For each Rgs protein, an iterative search was performed based on profile hidden Markov models of the reference sequences using jackhmmer (62). This initial search was limited to Alphaproteobacteria (552 species) and run with an E value threshold of 1e−40 and five iterations. Results were filtered automatically in two stages. The first stage was the size of the amino acid sequence, which should be within ±25% of the reference protein of S. meliloti 2011 (an exception is the large and repeat-containing RgsE protein for which a threshold of ±50% was used). The second stage was the annotation of transmembrane topology and signal peptides using the predictor tool Phobius (19). Assuming that the majority of putative homologs are correct, sequences with a transmembrane topology deviating from the most frequent one of the respective Rgs protein were removed. The remaining protein sequences were aligned progressively using MUSCLE (63) to create a largely improved-profile hidden Markov model. This model was then used in a single search run against proteomes of all bacterial classes using HMMsearch (64). MreB proteins were identified analogously except for an annotation and filtering step using Phobius. The dynamic cytoskeletal protein MreB from Escherichia coli (QGJ10319.1) was used as initial reference. MUSCLE-based alignments of all predicted homologs are shown in Data Set S5.

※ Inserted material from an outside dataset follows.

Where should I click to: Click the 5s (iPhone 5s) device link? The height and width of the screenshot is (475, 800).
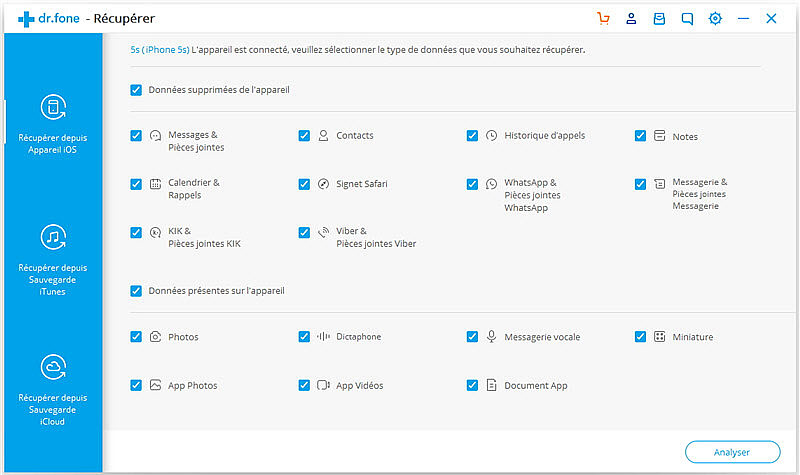tap(160, 49)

Phylogeny of alphaproteobacterial families.

For each family of Alphaproteobacteria, one representative species was selected by choosing the species with the smallest taxonomy identifier (TaxID) in the UniProt reference proteomes. E. coli (TaxID 83333) was used in addition as an outgroup. The phylogenetic reconstruction was performed as described previously (65). The amino acid sequences of all 121 single-copy orthologs universal to this set identified by Proteinortho (66) with an E value of 1e−40 were aligned using MUSCLE and concatenated to a 57,845-amino-acid (aa) long “super protein.” Before this, C and N termini of the aligned sequences were trimmed until no gaps were left. ProtTest3 (67) identified the LG matrix with a gamma model of rate heterogeneity, an estimate of proportion of invariable sites and empirical base frequencies (+I+G+F) (68) as the best model according a Bayesian information criterion (BIC). Hence, a rapid bootstrap analysis with 1,000 replicates was performed to search for best-scoring maximum likelihood tree with respect to this model using RaxML with E. coli as outgroup (69).

Data availability.

All coimmunoprecipitation data are presented in Data Set S1. Features from computational analysis of Rgs proteins are presented in Data Sets S2 and S3. Sequence comparisons underlying conservation analysis of Rgs proteins in Alphaproteobacteria are shown in Data Sets S4 and S5.